Top of Data extract
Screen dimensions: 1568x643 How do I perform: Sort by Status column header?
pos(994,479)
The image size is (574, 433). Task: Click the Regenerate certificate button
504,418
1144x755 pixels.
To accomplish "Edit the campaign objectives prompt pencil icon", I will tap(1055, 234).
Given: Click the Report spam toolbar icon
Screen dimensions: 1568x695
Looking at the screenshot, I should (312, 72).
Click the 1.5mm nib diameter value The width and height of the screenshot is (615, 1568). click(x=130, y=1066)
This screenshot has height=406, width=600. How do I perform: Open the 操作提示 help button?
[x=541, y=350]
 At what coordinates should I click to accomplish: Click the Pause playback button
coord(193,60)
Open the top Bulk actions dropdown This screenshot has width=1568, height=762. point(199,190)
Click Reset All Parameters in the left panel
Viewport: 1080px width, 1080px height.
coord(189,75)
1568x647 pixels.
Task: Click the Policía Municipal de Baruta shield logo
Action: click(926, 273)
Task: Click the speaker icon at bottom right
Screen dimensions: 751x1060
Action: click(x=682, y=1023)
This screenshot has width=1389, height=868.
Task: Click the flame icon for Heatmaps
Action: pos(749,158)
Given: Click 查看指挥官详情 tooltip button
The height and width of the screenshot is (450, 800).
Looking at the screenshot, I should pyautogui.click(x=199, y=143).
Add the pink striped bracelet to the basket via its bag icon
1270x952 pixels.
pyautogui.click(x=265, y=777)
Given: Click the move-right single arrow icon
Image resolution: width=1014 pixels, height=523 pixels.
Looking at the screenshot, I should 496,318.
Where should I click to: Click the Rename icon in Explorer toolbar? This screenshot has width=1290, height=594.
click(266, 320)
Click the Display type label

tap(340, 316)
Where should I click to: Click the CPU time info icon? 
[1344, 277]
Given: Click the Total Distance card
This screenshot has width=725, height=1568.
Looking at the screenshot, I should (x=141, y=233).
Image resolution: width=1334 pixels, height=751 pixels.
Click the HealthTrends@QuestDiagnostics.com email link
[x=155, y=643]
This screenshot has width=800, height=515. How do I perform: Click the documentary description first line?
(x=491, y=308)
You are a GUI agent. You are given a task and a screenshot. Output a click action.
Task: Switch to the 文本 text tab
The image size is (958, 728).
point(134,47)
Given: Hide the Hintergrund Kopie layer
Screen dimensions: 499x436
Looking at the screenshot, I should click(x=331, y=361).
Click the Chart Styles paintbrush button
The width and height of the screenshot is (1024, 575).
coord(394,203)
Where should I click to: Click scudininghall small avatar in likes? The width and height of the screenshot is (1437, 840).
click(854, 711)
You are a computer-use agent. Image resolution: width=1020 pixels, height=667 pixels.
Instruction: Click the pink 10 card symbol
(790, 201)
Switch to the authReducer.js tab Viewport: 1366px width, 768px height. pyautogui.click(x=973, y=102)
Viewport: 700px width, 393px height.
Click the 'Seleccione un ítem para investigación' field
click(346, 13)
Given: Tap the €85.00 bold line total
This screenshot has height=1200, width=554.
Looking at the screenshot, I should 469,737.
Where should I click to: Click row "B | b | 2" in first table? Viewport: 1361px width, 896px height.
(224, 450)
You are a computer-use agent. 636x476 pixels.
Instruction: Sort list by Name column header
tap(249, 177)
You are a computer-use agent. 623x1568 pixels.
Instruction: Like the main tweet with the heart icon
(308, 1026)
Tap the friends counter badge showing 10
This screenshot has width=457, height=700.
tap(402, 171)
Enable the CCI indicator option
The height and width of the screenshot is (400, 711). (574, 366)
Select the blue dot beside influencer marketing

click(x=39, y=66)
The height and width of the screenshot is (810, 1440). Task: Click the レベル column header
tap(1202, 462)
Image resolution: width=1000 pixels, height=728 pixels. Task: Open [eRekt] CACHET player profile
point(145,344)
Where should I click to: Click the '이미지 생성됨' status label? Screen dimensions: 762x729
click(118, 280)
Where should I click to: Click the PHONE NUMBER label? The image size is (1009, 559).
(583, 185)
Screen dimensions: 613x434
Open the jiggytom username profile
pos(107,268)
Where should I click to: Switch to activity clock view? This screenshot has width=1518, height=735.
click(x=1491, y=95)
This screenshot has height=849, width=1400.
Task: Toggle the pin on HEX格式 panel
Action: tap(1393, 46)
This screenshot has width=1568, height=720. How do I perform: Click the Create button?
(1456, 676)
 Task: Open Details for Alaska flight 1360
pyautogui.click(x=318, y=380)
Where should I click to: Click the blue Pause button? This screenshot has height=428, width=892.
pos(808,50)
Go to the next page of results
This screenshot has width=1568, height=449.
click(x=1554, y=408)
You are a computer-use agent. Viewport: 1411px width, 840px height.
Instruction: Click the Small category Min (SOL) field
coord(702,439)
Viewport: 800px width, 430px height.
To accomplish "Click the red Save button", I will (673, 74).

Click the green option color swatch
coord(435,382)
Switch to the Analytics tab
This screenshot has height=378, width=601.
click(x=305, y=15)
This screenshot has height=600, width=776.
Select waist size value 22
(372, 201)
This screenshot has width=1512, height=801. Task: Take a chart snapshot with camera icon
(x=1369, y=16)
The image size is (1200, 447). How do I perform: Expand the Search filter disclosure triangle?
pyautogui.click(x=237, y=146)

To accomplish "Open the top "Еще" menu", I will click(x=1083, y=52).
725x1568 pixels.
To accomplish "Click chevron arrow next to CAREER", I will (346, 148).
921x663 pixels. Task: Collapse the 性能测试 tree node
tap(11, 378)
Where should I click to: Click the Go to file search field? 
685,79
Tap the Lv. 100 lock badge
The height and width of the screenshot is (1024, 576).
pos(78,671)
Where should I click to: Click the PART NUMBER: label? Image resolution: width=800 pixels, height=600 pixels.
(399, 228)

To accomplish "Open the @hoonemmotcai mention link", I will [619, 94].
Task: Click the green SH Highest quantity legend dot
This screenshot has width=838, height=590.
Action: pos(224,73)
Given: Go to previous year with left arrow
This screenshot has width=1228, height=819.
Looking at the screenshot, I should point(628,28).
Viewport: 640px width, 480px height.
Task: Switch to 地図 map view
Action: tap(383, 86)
Bottom of Data extract
## What you will do:
Give a count of the lines above that include the word "badge", and add nothing to it.

## Expected answer:
2